* [Textauszug]
▶
AUF DEN NÄCHSTEN SCHRITT FOKUSSIEREN, NICHT AN DEN ÜBERNÄCHSTEN DENKEN
Auch Davis-Cup-Captain Severin Lüthi arbeitet mit seinen Athleten viel mit kurzfristigen und spezifischen Zielsetzungen. «Deshalb weigere ich mich als Teamchef auch, weit nach vorne zu blicken und über einen Gesamtsieg zu reden. Es ist besser, sich auf das Naheliegende zu konzentrieren, auf die nächste Aufgabe, den nächsten Sieg, den man holen will.» Vor dem Davis-Cup-Viertelfinale meinte Lüthi sogar: «Wir denken noch nicht an den Halbfinal. Denn wer an den übernächsten Schritt denkt, stolpert oft schon beim nächsten.» Diese Statements zeigen, dass auch Lüthi mit seinen Athleten an einer Denkweise arbeitet, die Ursachen für Erfolg und Misserfolg vorwiegend bei internalen und kontrollierbaren Faktoren sucht. Diese Denkweise wird in der neueren Literatur oft «Winning Mindset» genannt.
◀
* [Arbeitsauftrag]
Nehmen Sie den obigen Text über kurzfristige Zielsetzungen und das «Winning Mindset» wieder auf und setzen Sie ihn nach seinem letzten Satz fort.

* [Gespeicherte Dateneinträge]
▶
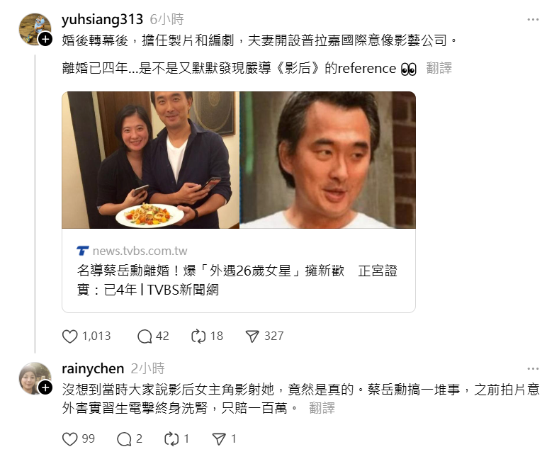Like yuhsiang313's post with the heart icon
This screenshot has width=559, height=459.
[70, 336]
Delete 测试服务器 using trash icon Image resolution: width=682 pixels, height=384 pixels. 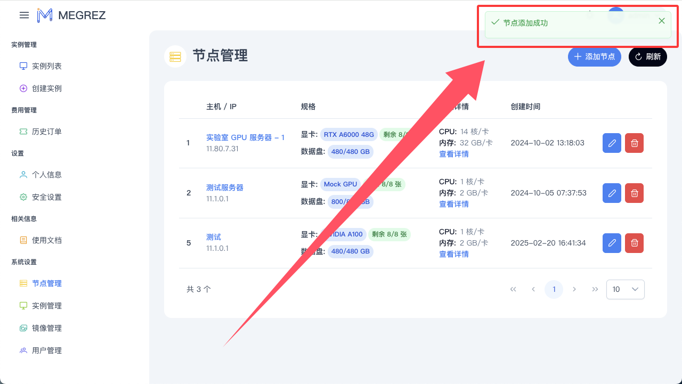pos(634,193)
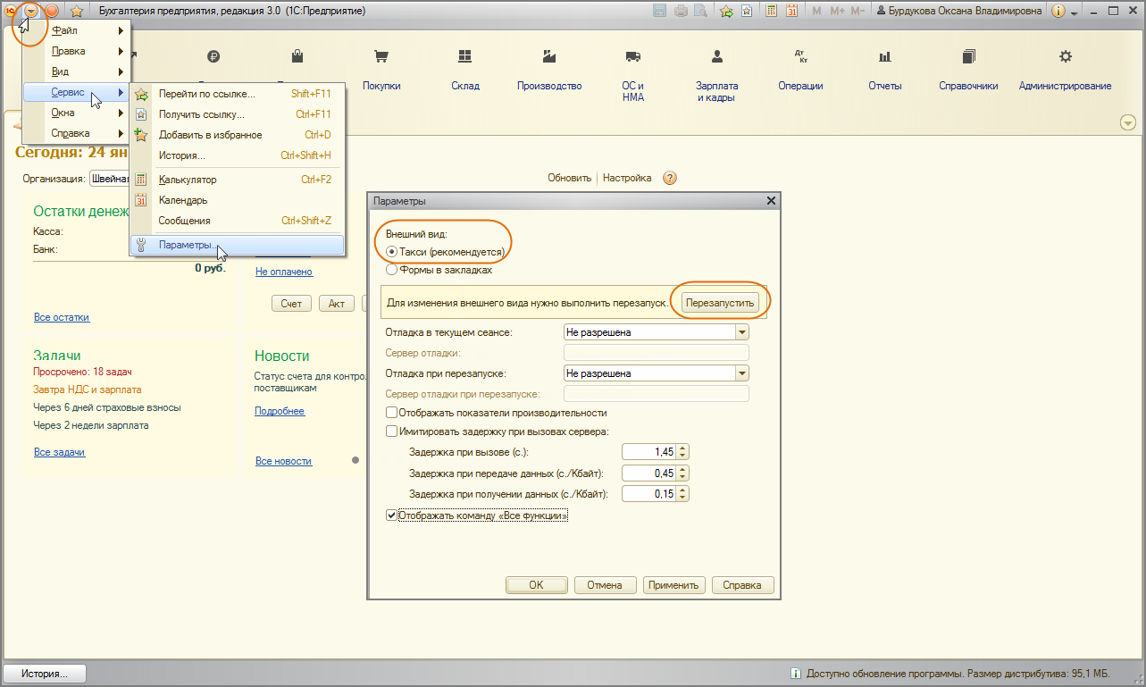The image size is (1146, 687).
Task: Open the Покупки shopping cart section
Action: pos(381,58)
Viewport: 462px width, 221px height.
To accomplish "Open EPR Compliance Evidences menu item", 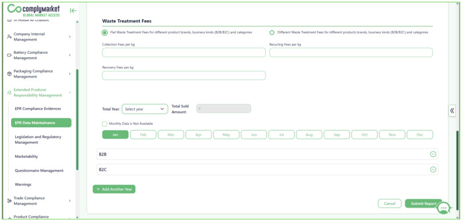I will (38, 108).
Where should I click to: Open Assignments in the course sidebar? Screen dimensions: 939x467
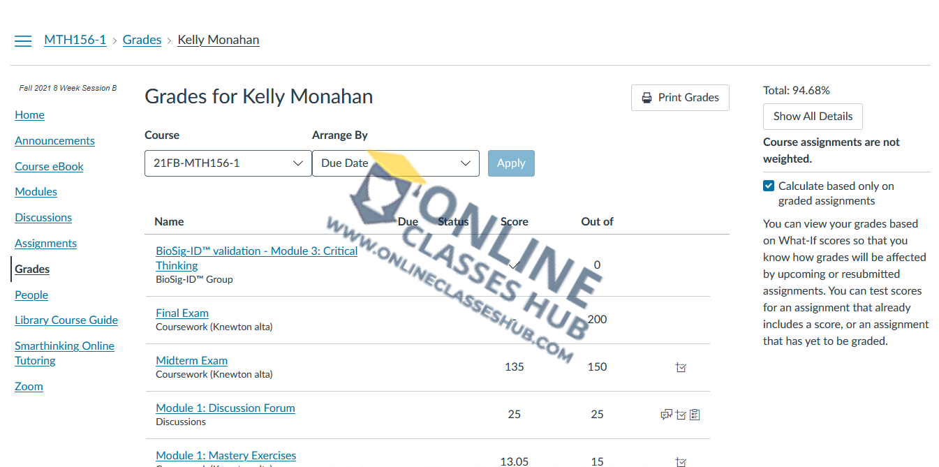coord(45,244)

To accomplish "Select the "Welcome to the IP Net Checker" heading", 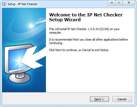I will (86, 15).
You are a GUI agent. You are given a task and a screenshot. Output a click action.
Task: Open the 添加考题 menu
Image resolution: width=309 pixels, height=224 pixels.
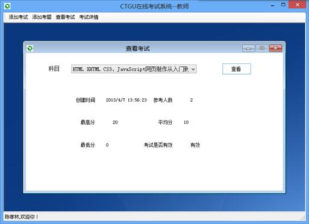[x=42, y=17]
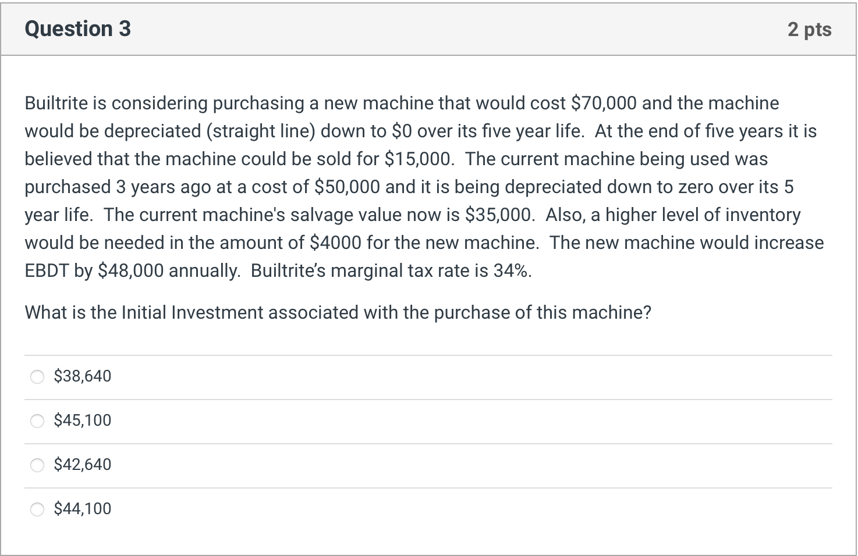Select the $38,640 radio button
858x556 pixels.
click(x=37, y=377)
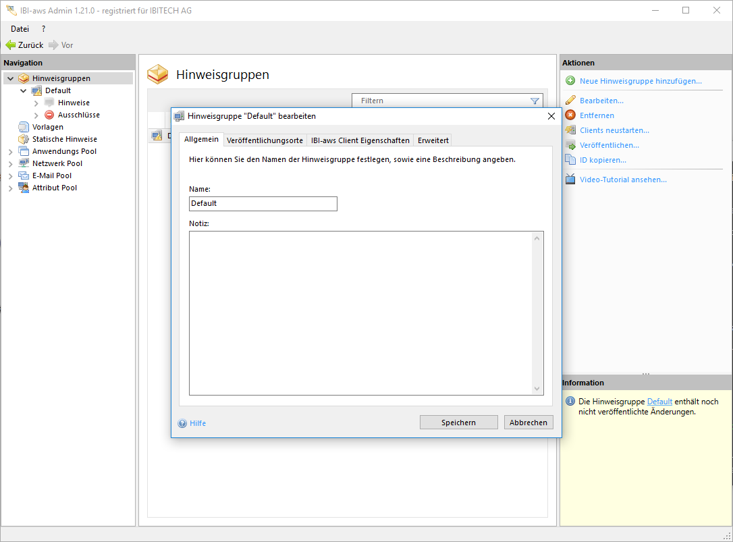Click the Statische Hinweise icon
Screen dimensions: 733x542
coord(24,139)
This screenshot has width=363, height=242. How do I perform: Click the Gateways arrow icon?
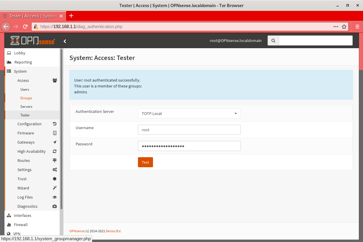pos(55,142)
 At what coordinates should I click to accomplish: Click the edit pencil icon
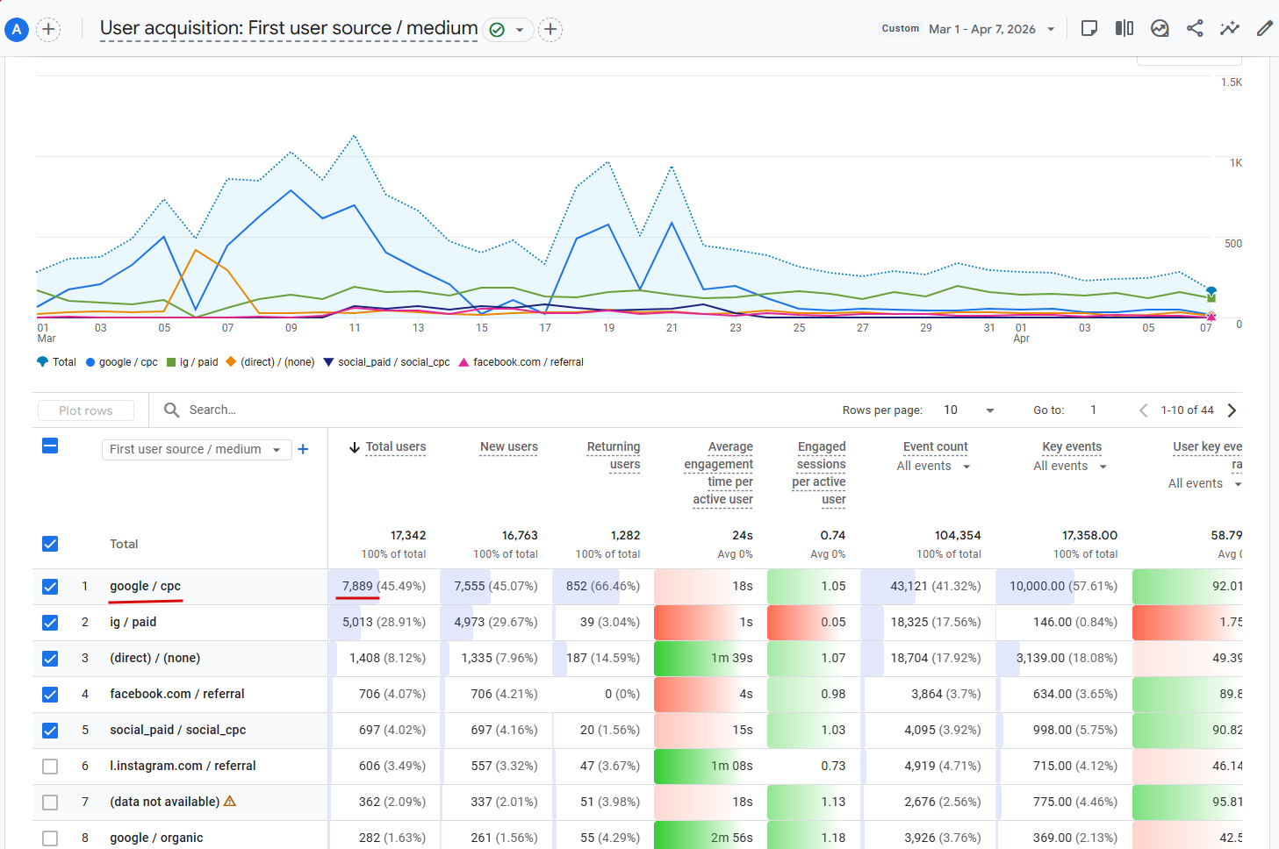(1264, 29)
◀
* [Übungsergebnis]
«WINNING MINDSET» ENTWICKELN
Um ein «Mindset» zu entwickeln, das sich auf die oben erwähnten inneren und kontrollierbaren Faktoren bezieht, sollten sich Tennisspieler Ziele setzen, die genau diesen Fokus haben. Idealerweise sollten die Ziele mehrheitlich als «Prozessziele» und weniger als «Ergebnisziele» definiert werden. Prozessziele fokussieren auf das Individuum und vergleichen dessen Leistung zu verschiedenen Zeitpunkten. Ein Beispiel für ein solches Ziel könnte sein: «Bis Ende Saison Verbesserung der Trefferquote um 10 Prozent» oder, bezogen auf das Verhalten im Match, «vor jedem Aufschlag tief durchatmen, den Entscheid treffen, ob ich auf die Rückhand- oder die Vorhandseite des Gegners aufschlage und gleichzeitig den Ball dreimal prellen». Mit einem solchen Ziel kann sich der Spieler an seinem eigenen Fortschritt messen. Die Zielsetzung ist kontrollierbar.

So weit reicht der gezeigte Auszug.